Man sitzt in der Nähe des Berliner Info-Radios, denkt an nichts Böses und hört die Abschiedskränze rauschen, die dem abdankenden Bundespräsidenten Gauck hinterhergeworfen werden. Und dann, plötzlich, die Stimme von Dietmar Bartsch, dem Vorsitzenden der LINKEN-Fraktion im Bundestag, zum scheidenden Gauck : „Er hat dem Amt Würde zurückgegeben“. Häh? Der Mann, von dem die Formel der neuen deutschen Verantwortung stammt? Der Mann, der Auslandseinsätze keinesfalls ausschließen wollte, sondern mahnte, “den Einsatz militärischer Mittel als letztes Mittel nicht von vornherein zu verwerfen". Der vor der Führungsakademie der Bundeswehr in Hamburg den zynischen Satz abließ: "Dass es wieder deutsche Gefallene gibt, ist für unsere glücksüchtige Gesellschaft schwer zu ertragen." Dieser Front-Pastor soll dem Amt die „Würde zurückgegeben“ haben?

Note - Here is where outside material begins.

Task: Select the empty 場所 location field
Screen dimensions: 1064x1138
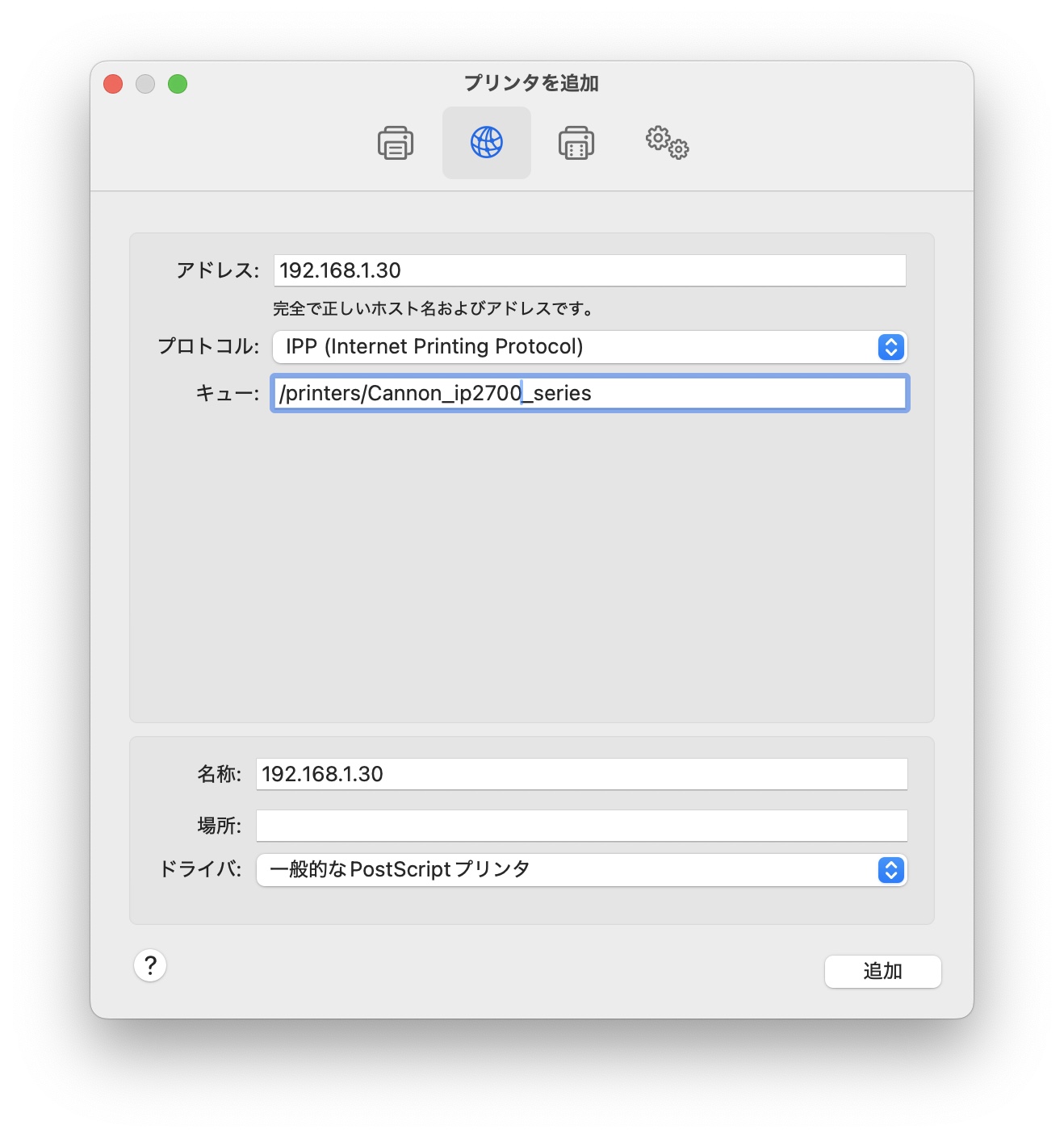Action: [581, 826]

War es nicht der falsche Pastor, der, als er noch der Behörde vorstand, die seinen Namen trug, pünktlich für Stasi-Denunziationen sorgte, wenn Wahlen anstanden? Der vom Rassisten Thilo Sarrazin behauptete, der habe „Mut bewiesen“ und ein „bestehendes Problem offen angesprochen“. Der nach der Bankenkrise den Deutschen mitteilte, die „Antikapitalismusdebatte ist unsäglich albern". Der sich in einem Interview mit dem Deutschlandfunk selbst die Krone aufsetzte: „Vielleicht machen sich nicht alle Menschen bewusst, dass die höchste Repräsentanz einer Republik, einer Demokratie doch mindestens so viel Ehrerbietung verdient, wie es ein gekröntes Haupt verdient." Und der dem schmutzigen Afghanistankrieg seinen Segen erteilte: "Ich finde den Einsatz nicht gut, aber erträglich und gerechtfertigt." Dieser unerträgliche Schwätzer und dumm-stolze Vertreter einer übergroßen Koalition der Selbstzufriedenen, wird von einem Funktionär der Linkspartei mit dem Begriff „Würde“ vergoldet.

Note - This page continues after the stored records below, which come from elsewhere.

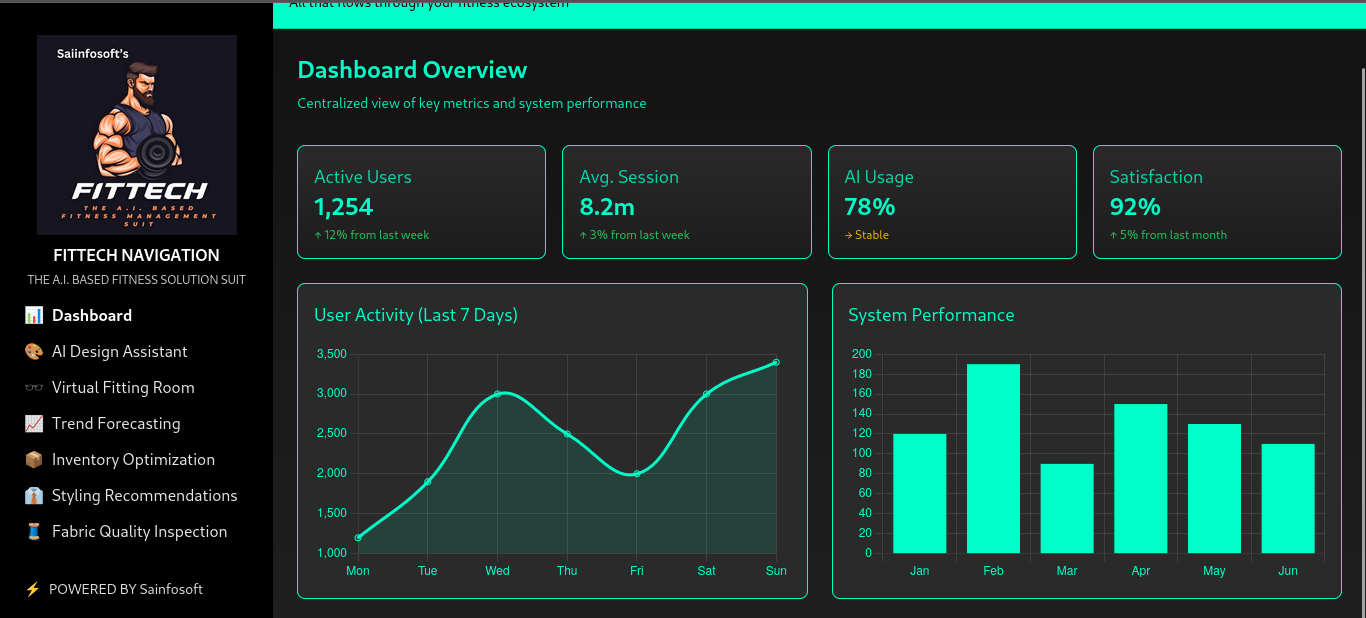This screenshot has height=618, width=1366.
Task: Click the palette icon for AI Design Assistant
Action: (34, 352)
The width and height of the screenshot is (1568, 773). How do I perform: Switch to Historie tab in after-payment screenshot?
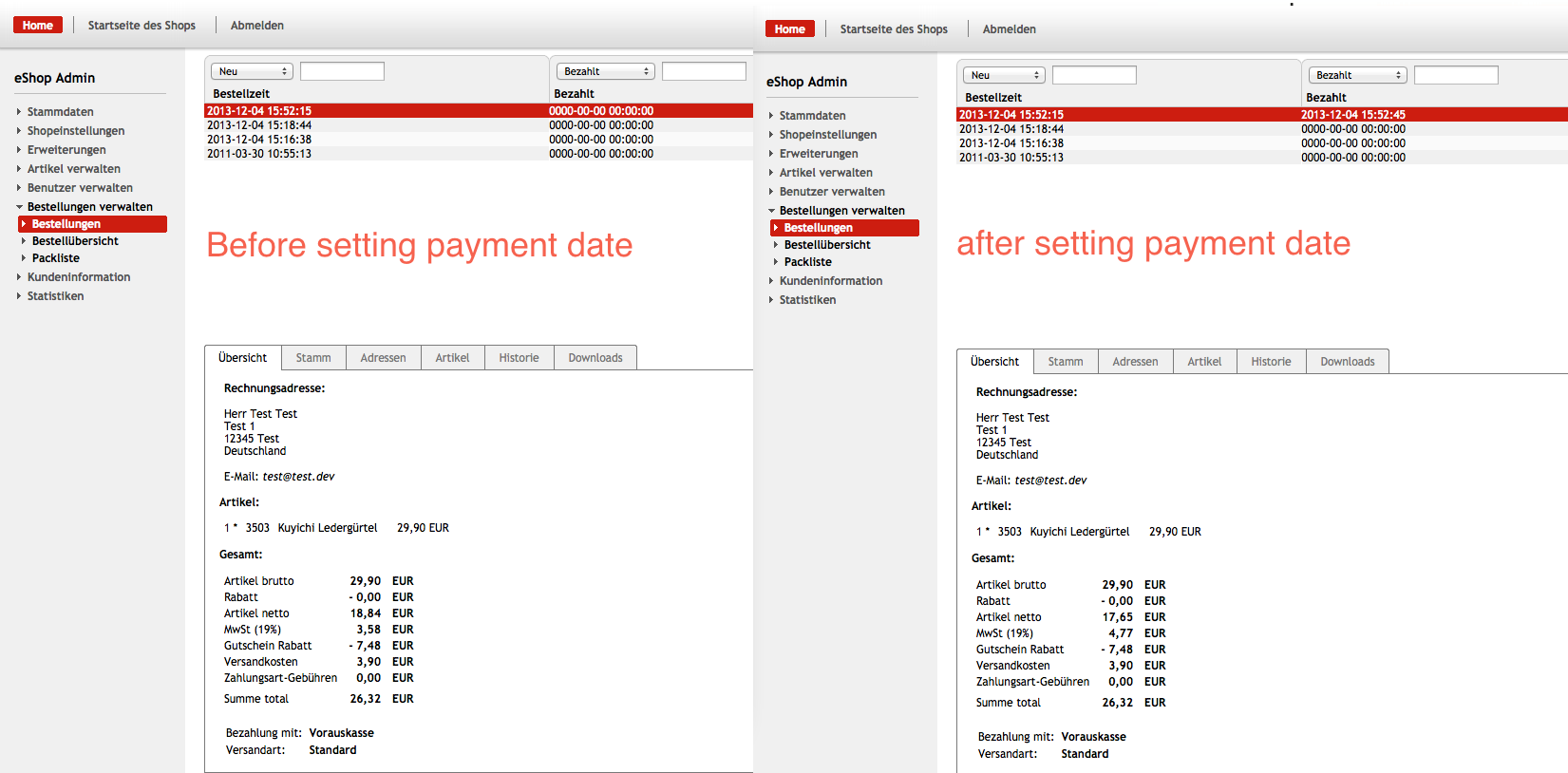point(1271,362)
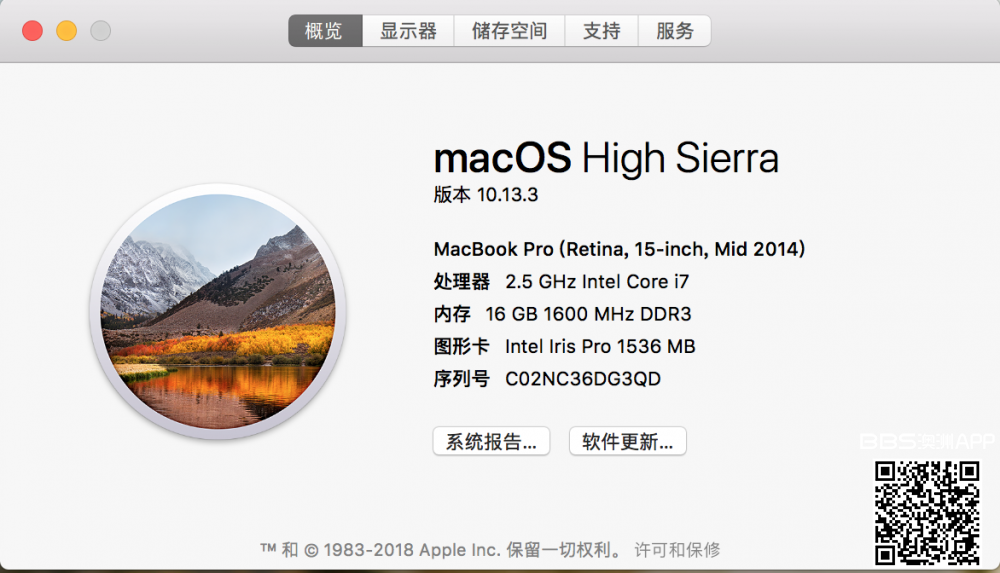Open the 服务 tab
The image size is (1000, 573).
(675, 31)
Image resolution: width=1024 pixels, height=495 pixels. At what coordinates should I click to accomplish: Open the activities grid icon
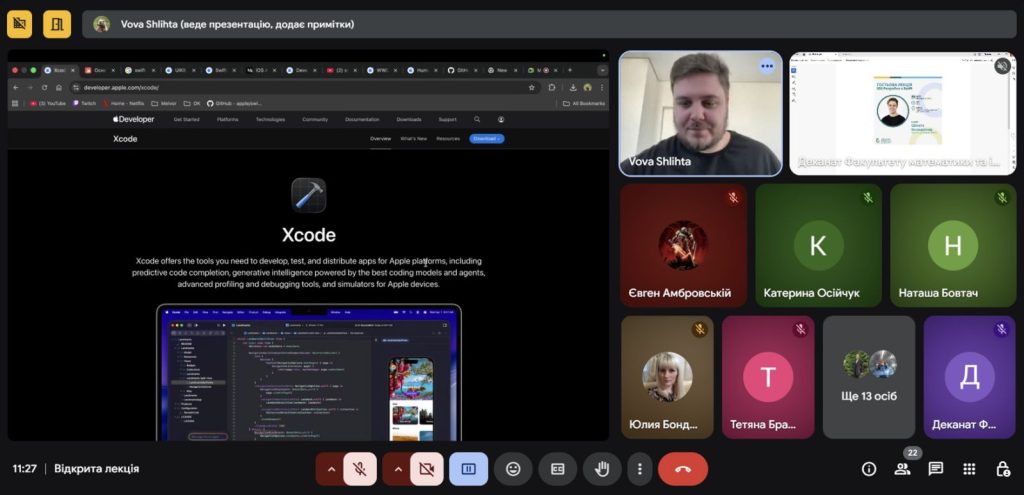(x=969, y=469)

Von Dietmar Bartsch ist bekannt, dass er gern ernste, getragene Sätze formuliert, die der eigenen, eingebildeten Würde entsprechen sollen. Weniger bekannt, nahezu in Vergessenheit geraten, ist ein Satz von ihm über die Hartz-Vierer aus dem Jahr 2011. Bartsch hatte sich gerade auf den Weg gemacht für den Parteivorsitz zu kandidieren, als er in der Berliner Insel-Galerie auf die Frage, wie er sich denn die vielen widerstreitenden Meinungen und Fraktionskämpfe in der Linkspartei erkläre, einen interessanten Blick in seine Psyche ermöglichte: Da in Zeiten schlechter Wahlergebnisse die Mandate knapper seien, würden sich die Abgeordneten der Linkspartei um die Posten streiten wie "die Hartz-Vierer um den Alkohol". Die Wahl zum Parteivorsitz verlor er dann.

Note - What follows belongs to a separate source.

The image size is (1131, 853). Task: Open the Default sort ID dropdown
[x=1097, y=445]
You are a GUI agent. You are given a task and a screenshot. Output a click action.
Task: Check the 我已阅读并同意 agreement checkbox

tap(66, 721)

Das ist der ganze Bartsch: Verächtlich gegenüber denen ganz unten, und schleimig gegenüber denen weit oben. Der Mann steht dem rechten Flügel der Linkspartei vor. Da sammeln sich jene Truppen, die unbedingt in eine Regierungskoalition auf Bundesebene wollen. Koste es, was es wolle. Da soll es doch auf so ein bißchen Gauck-Pinselei nicht ankommen.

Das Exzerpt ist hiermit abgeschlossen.